So, what are the performance implications?  Do both methods get
planned / perform the same on the db side?

Re: text column constraint, newbie question

From
Ivan Sergio Borgonovo
Date:
On Mon, 23 Mar 2009 03:30:09 -0600
Scott Marlowe <scott.marlowe@gmail.com> wrote:

> > I think pg_query_params should make a difference between floats
> > and integers and signal an error if you pass float where
> > integers are expected... but I'm not sure.
> > Not really a security concern, but an early warning for some
> > mistake.

> So, what are the performance implications?  Do both methods get
> planned / perform the same on the db side?

I don't think there is any appreciable advantage. Maybe all the
stuff ala fprint perform better in C rather than building up a
string concatenating and escaping in php.
Still I wouldn't consider it a first source of slowdown.

For making a difference in plan management you've to use another
family of functions pg_prepare/pg_execute.

I'm not an expert but not every time caching plans is what you'd like
to do.

--
Ivan Sergio Borgonovo
http://www.webthatworks.it


Re: text column constraint, newbie question

From
Sam Mason
Date:
On Mon, Mar 23, 2009 at 03:30:09AM -0600, Scott Marlowe wrote:
> On Mon, Mar 23, 2009 at 2:33 AM, Ivan Sergio Borgonovo <mail@webthatworks.it> wrote:
> > On Mon, 23 Mar 2009 01:07:18 -0600 Scott Marlowe <scott.marlowe@gmail.com> wrote:
> >> Are you saying pg_quer_params is MORE effective than
> >> pg_escape_string at deflecting SQL injection attacks?
> >
> > I didn't follow the thread from the beginning but I'd say yes.
> > It should avoid queueing multiple statements and it is a more
> > "general" method that let you pass parameters in one shot in spite
> > of building the string a bit at a time for every parameter you
> > insert (string, float, integer...).
> >
> > Of course if you correctly escape/cast/whatever everything injecting
> > 2 statements shouldn't be possible... but if you don't you give more
> > freedom to the attacker.
>
> So, what are the performance implications?  Do both methods get
> planned / perform the same on the db side?

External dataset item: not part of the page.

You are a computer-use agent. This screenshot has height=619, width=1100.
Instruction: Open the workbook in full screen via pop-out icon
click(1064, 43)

Isn't the main point that it's just easier to get things right if you
use something that ends up calling PGexecParams under the hood rather
than doing your own string interpolation?

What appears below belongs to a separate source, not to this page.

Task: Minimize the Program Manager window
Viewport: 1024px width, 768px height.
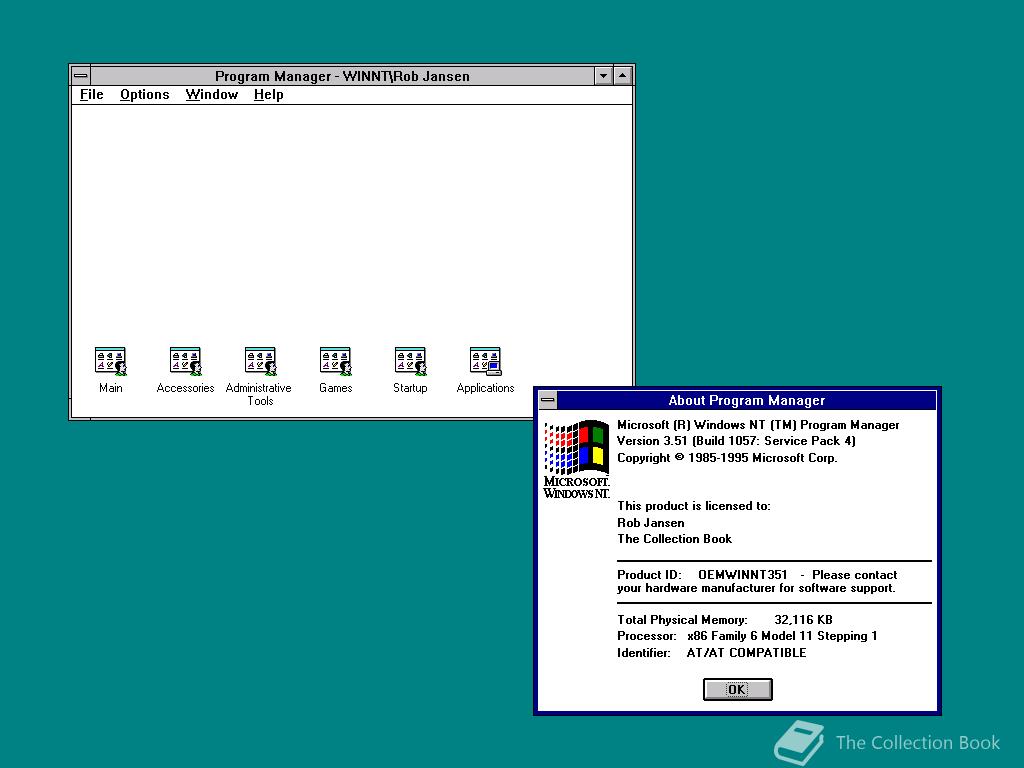Action: [x=604, y=75]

The frequency of SQL injection attacks[1,2,3,4] of people who really
should know better suggests that we're (i.e. developers en masse) not
very reliable at doing things properly and hence APIs that default to
safety are "a good thing".  It's always easy as a developer to say
"oops, didn't think about that" when you're debugging, but if that oops
has just resulted in the compromise of details of a hundred thousand
credit-cards then it becomes a somewhat more serious issue.

Of course there are reasons for doing things differently, it's just that
those should be special cases (i.e. performance hacks) and not the norm.

Admittedly, using something like PGexecParams is a more awkward; but
there are efforts to get decent string interpolation libraries going
that "just work".  For example, the caja project has developed something
they call "Secure String Interpolation"[5] which looks very neat and
tidy.  It would be cool if things like this appeared in other languages.

--
  Sam  http://samason.me.uk/

 [1] http://www.theregister.co.uk/2009/03/09/telegraph_hack_attack/
 [2] http://www.theregister.co.uk/2009/02/27/lottery_website_security_probed/
 [3] http://www.theregister.co.uk/2009/02/16/bitdefender_website_breach/
 [4] http://www.theregister.co.uk/2009/02/13/f_secure_hack_attack/
 [5]
http://google-caja.googlecode.com/svn/changes/mikesamuel/string-interpolation-29-Jan-2008/trunk/src/js/com/google/caja/interp/index.html

Re: text column constraint, newbie question

From
David Fetter
Date:
On Mon, Mar 23, 2009 at 01:07:18AM -0600, Scott Marlowe wrote:
> On Mon, Mar 23, 2009 at 12:59 AM, Stephen Cook <sclists@gmail.com> wrote:
> > You should use pg_query_params() rather than build a SQL statement
> > in your code, to prevent SQL injection attacks. Also, if you are
> > going to read this data back out and show it on a web page you
> > probably should make sure there is no rogue HTML or JavaScript or
> > anything in there with htmlentities() or somesuch.
>
> Are you saying pg_quer_params is MORE effective than
> pg_escape_string at deflecting SQL injection attacks?

Yes.  Much more.

Cheers,
David.
--
David Fetter <david@fetter.org> http://fetter.org/
Phone: +1 415 235 3778  AIM: dfetter666  Yahoo!: dfetter
Skype: davidfetter      XMPP: david.fetter@gmail.com

Remember to vote!
Consider donating to Postgres: http://www.postgresql.org/about/donate

Re: text column constraint, newbie question

From
RebeccaJ
Date:
On Mar 22, 12:36 pm, scott.marl...@gmail.com (Scott Marlowe) wrote:
> ayup. As long as they're legal for your encoding, they'll go right in.
>  If you wanna stuff in anything no matter the encoding, use a database
> initialized for SQL_ASCII encoding.

Thanks, everyone, for your contribution to this thread. I'm
approaching the database design of my web application differently,
now. Before, I was planning to have CHECK constraints in all of my
text or char fields, to keep out all semicolons, single quotes, and
anything else that looked dangerous. Now I'm thinking that I'll be
using htmlentities(), pg_escape_string() and pg_query_params() as
safety filters, and otherwise allowing users to store whatever they
want to, in the fields where I store/retrieve user input.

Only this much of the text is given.